Why Class IV Power Matters
Lower-powered Class III ("cold") lasers deliver the same type of light, but at such low intensity that reaching deep tissues requires very long treatment times — often making clinical application impractical. Class IV lasers, with outputs from 500 mW up to 30,000 mW (30 W) per diode, deliver therapeutic energy doses to deep targets in 2–10 minutes. This is not merely a time convenience: adequate energy delivery is essential for a therapeutic cellular response. The Arndt-Schulz Law — validated across photobiomodulation research — confirms that a minimum threshold of light energy must reach the target tissue for a biological effect to occur.
The Quad-Wave Advantage
The VLASER | 47W ELITE QUAD WAVE uniquely delivers four therapeutic wavelengths simultaneously, blended through a fiber optic delivery cable, providing comprehensive multi-depth tissue coverage in a single treatment pass:
Wavelength
Primary Mechanism
Target Tissue/Use
635 nm(Red)
Melanin absorption, collagen stimulation
Superficial: skin, scars, wounds, burns
810 nm(NIR)
Hemoglobin oxygenation, mitochondrial CcO activation
Mid-depth: muscles, tendons, lymphatics
980 nm(NIR)
Thermo/mechanical receptor activation
Pain receptors, circulation, muscle relaxation
1064 nm(NIR)
Deepest tissue penetration, minimal melanin absorption
Deep joints, ligaments, discs, bone
The biological "optical window" — approximately 600 nm to 1100 nm — is where tissue absorption by water and hemoglobin is at its lowest, allowing photons to travel deeper into tissue.

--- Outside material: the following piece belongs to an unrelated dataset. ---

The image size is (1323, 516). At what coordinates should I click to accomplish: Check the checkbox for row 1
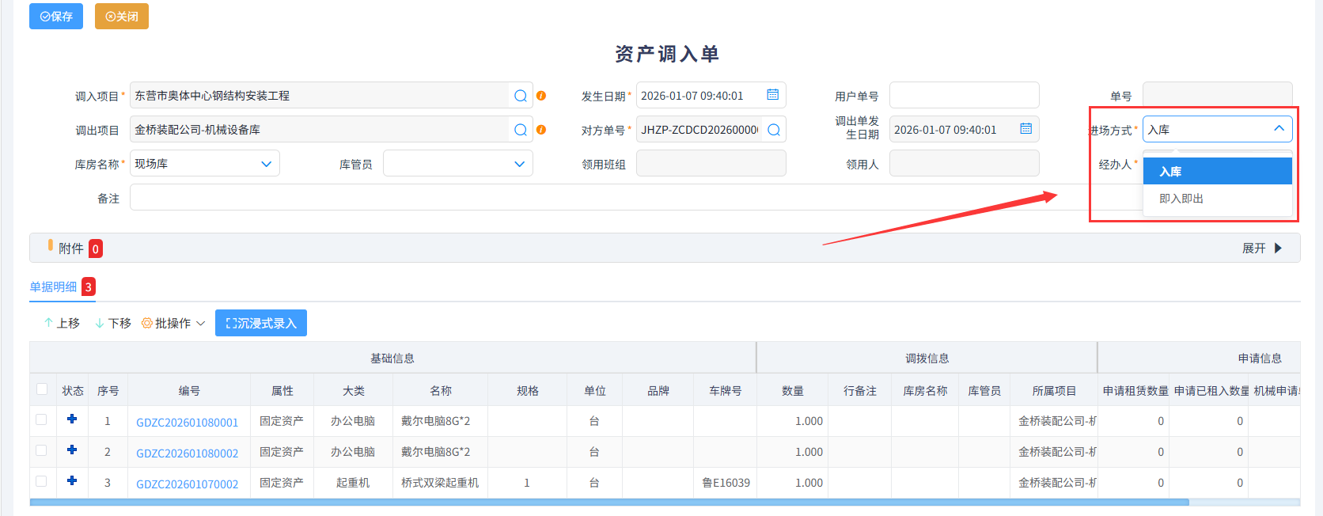(41, 420)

By delivering all four wavelengths simultaneously through a fiber optic handpiece, the VLASER | QUAD WAVE lasers cover this entire therapeutic window in a single treatment, addressing superficial, mid-depth, and deep structures concurrently — a capability not achievable with single- or dual-wavelength systems.
The system operates at a combined maximum output of up to 32W or 47 watts, with protocols ranging from 3 W to 33 W delivering photon density sufficient to produce measurable mitochondrial effects in deep-seated cells at clinically relevant treatment depths.